About 1.9 million Canadians have chronic kidney disease, according to the Kidney Foundation of Canada. Most don’t know it, however, since the symptoms of kidney disease are silent for a long period of time.

“Kidney disease is a serious and increasingly common medical problem. Patients who suffer kidney failure need dialysis or even a kidney transplant to stay alive. But waiting lists for kidney transplants are very long in Canada—as long as eight years in some provinces. Tragically, a significant number of people on the lists die before they receive a kidney.


Kidney development

Heritage Senior Scholar Dr. Peter Vize researches kidney development and function, the role of genes in inherited kidney disease, and the formation of organs (organogenesis). He explores basic questions about how cells learn that they are to form a kidney, and how they respond to this information and activate the appropriate gene-expression patterns.

The kidney has been used as a model for studying organogenesis for many years, but usually through the study of mice. Dr. Vize argues that amphibians have various advantages for studying early embryonic development. He and his colleagues are able to perform experiments in frog embryos that would be impossible to do in humans or, indeed, in any mammal. “In a mammal you can’t just look into a kidney and see what’s going on. You have to do an operation,” he explains. “The frog embryo is transparent. The kidney lies right below the skin and is easy to see in the large embryos. You can see what’s going on in a tadpole embryo within a couple of days.”


Advantages

Another advantage is that the lab can generate thousands of embryos at a time, since the frogs need little persuasion to mate. Dr. Vize and his team can observe the early development of the kidney in a simple saline solution. The frog embryos develop very quickly, so lab members can study the effect of injections on kidney development within days. It’s fairly easy to inject and manipulate genes in frog eggs, and also easy to visualize gene expression in the tadpole.
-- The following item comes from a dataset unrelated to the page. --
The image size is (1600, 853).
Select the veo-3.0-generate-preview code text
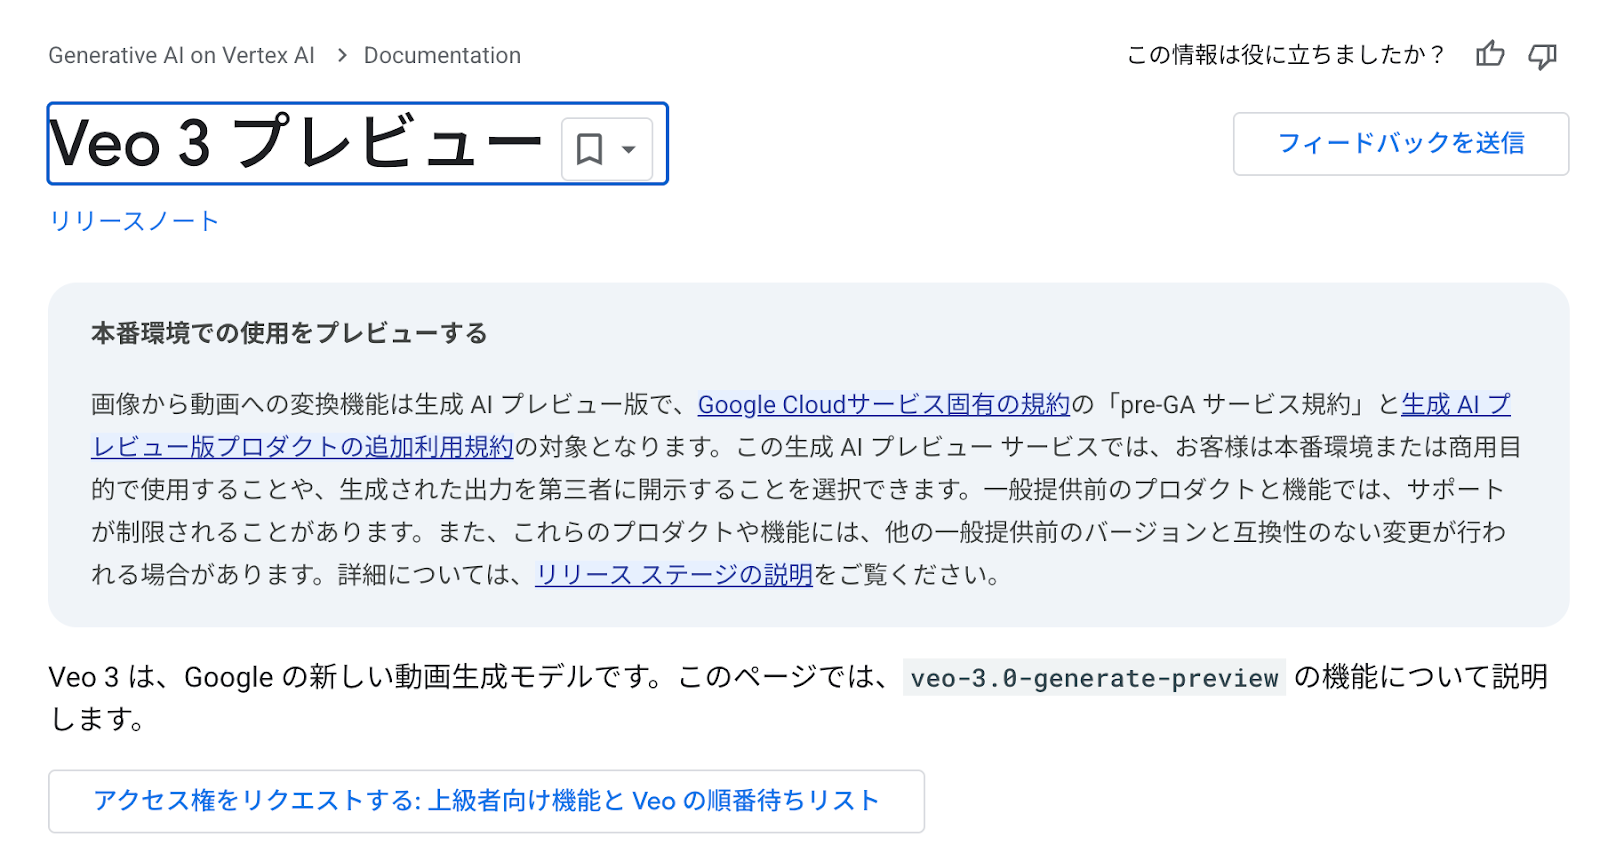pyautogui.click(x=1094, y=678)
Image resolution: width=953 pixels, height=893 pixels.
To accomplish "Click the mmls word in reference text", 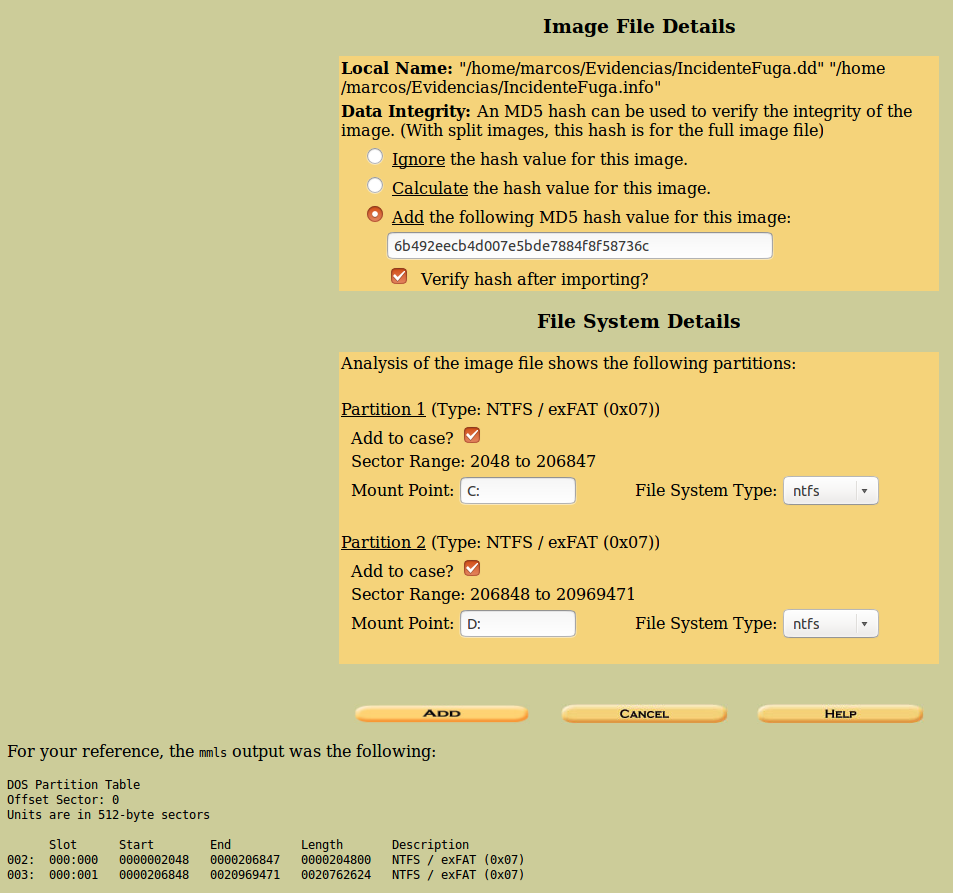I will (x=213, y=752).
“There are a couple of different things that we’ve uncovered in frogs that have subsequently been shown to hold true in mammals,” he says. “The lessons from the frog are relevant to all of us. It’s a great system with which to study congenital kidney disease.”


Care of frogs

In the course of his work, Dr. Vize has also developed expertise in another area—the care of frogs. His University of Calgary lab houses a large colony of African Clawed frogs (Xenopus laevis and Xenopus tropicalis). Dr. Vize has become such an expert on housing, rearing, and caring for these South African frogs that people from around the world visit his web site to learn about their care.
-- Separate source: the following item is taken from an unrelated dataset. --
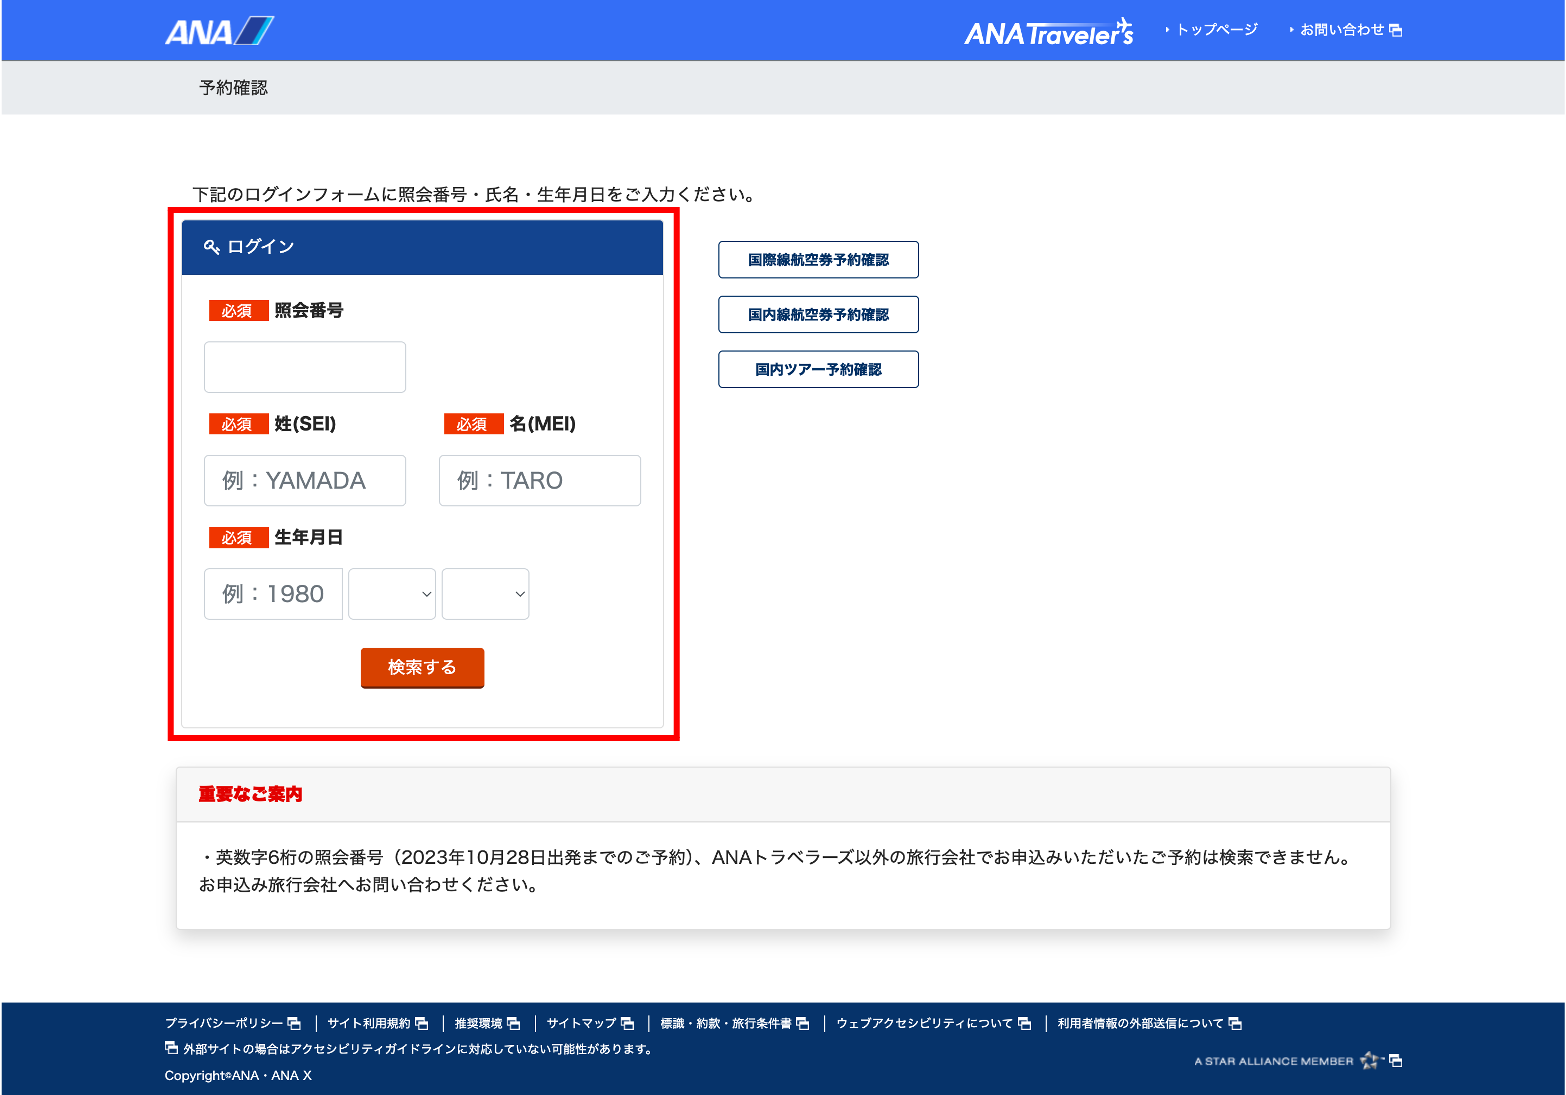Click the ANA logo in the header
The width and height of the screenshot is (1566, 1095).
(x=218, y=32)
Dr. Vize, who came to Alberta from the University of Texas, hopes the genetics and kidney function research being done in his lab will one day lead to new drug treatments for kidney disease. “The Heritage Foundation provided a wonderful opportunity for me to expand my research program,” he says.


Credentials and publications

Dr. Peter Vize is a Heritage Senior Scholar and associate professor in the University of Calgary’s Department of Biological Sciences, Faculty of Science; as well as the Department of Biochemistry and Molecular Biology in the Faculty of Medicine. He also receives funding from CIHR and the Alberta Network for Proteomics Innovation (ANPI).

Selected publication
Vize P, Woolf AS, Bard J (eds.).
The Kidney: From Normal Development to Congenital Disease. Amsterdam: Academic Press; 2003.